*Directions*
Write out the stretch of lines below that begins at the line with "Task: Toggle Error" and ends at the line with "Open the pdf文件.pdf", including both, exactly as given and nothing more.

*The data*
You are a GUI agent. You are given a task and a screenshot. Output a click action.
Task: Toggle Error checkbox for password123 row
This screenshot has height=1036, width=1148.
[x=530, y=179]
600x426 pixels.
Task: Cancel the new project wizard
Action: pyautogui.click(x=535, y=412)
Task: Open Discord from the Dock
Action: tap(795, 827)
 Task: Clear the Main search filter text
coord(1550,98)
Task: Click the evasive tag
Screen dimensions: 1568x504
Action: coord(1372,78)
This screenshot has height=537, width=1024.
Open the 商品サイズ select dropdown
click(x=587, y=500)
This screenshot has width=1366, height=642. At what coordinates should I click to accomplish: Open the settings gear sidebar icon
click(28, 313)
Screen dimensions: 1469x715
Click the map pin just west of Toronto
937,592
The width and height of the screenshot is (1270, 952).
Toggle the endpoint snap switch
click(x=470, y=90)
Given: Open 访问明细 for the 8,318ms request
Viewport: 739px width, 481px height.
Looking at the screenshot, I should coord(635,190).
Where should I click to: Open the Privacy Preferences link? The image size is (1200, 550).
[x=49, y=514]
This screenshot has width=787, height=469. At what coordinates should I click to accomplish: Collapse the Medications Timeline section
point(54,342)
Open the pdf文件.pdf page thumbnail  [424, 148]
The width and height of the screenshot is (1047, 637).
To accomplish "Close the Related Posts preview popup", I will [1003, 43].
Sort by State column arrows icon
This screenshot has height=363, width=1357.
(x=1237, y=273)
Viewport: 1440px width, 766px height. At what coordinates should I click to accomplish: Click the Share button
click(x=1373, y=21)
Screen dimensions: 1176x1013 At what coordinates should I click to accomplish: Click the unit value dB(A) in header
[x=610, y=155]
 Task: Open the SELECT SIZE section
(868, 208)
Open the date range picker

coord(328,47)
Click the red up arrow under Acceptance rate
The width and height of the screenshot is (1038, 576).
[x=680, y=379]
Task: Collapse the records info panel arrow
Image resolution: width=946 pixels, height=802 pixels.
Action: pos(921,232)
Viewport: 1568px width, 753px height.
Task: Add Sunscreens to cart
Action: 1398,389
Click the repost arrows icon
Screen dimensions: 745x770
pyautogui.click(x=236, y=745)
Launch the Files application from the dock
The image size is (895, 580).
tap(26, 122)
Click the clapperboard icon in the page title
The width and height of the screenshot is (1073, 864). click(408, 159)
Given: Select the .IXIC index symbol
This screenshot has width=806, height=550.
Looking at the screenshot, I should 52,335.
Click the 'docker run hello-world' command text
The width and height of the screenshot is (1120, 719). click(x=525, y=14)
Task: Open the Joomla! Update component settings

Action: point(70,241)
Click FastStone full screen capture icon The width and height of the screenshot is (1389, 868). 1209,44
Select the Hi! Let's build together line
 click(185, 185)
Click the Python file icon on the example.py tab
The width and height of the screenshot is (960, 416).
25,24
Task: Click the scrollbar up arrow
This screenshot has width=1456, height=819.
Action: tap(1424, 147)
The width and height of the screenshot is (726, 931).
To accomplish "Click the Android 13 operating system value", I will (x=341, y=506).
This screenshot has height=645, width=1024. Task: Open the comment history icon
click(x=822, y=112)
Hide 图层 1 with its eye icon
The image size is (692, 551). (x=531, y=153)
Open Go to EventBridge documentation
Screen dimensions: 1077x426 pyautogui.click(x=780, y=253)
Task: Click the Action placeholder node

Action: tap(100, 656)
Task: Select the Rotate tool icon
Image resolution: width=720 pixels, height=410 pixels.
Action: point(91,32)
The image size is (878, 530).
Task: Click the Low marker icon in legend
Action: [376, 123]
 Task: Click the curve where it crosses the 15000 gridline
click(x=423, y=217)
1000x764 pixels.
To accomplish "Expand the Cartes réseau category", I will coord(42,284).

*Solution*
Task: Toggle Error checkbox for password123 row
This screenshot has height=1036, width=1148.
[x=530, y=179]
600x426 pixels.
Task: Cancel the new project wizard
Action: pyautogui.click(x=535, y=412)
Task: Open Discord from the Dock
Action: tap(795, 827)
 Task: Clear the Main search filter text
coord(1550,98)
Task: Click the evasive tag
Screen dimensions: 1568x504
Action: coord(1372,78)
This screenshot has height=537, width=1024.
Open the 商品サイズ select dropdown
click(x=587, y=500)
This screenshot has width=1366, height=642. At what coordinates should I click to accomplish: Open the settings gear sidebar icon
click(28, 313)
Screen dimensions: 1469x715
Click the map pin just west of Toronto
937,592
The width and height of the screenshot is (1270, 952).
Toggle the endpoint snap switch
click(x=470, y=90)
Given: Open 访问明细 for the 8,318ms request
Viewport: 739px width, 481px height.
Looking at the screenshot, I should coord(635,190).
Where should I click to: Open the Privacy Preferences link? The image size is (1200, 550).
[x=49, y=514]
This screenshot has width=787, height=469. At what coordinates should I click to accomplish: Collapse the Medications Timeline section
point(54,342)
Open the pdf文件.pdf page thumbnail  [424, 148]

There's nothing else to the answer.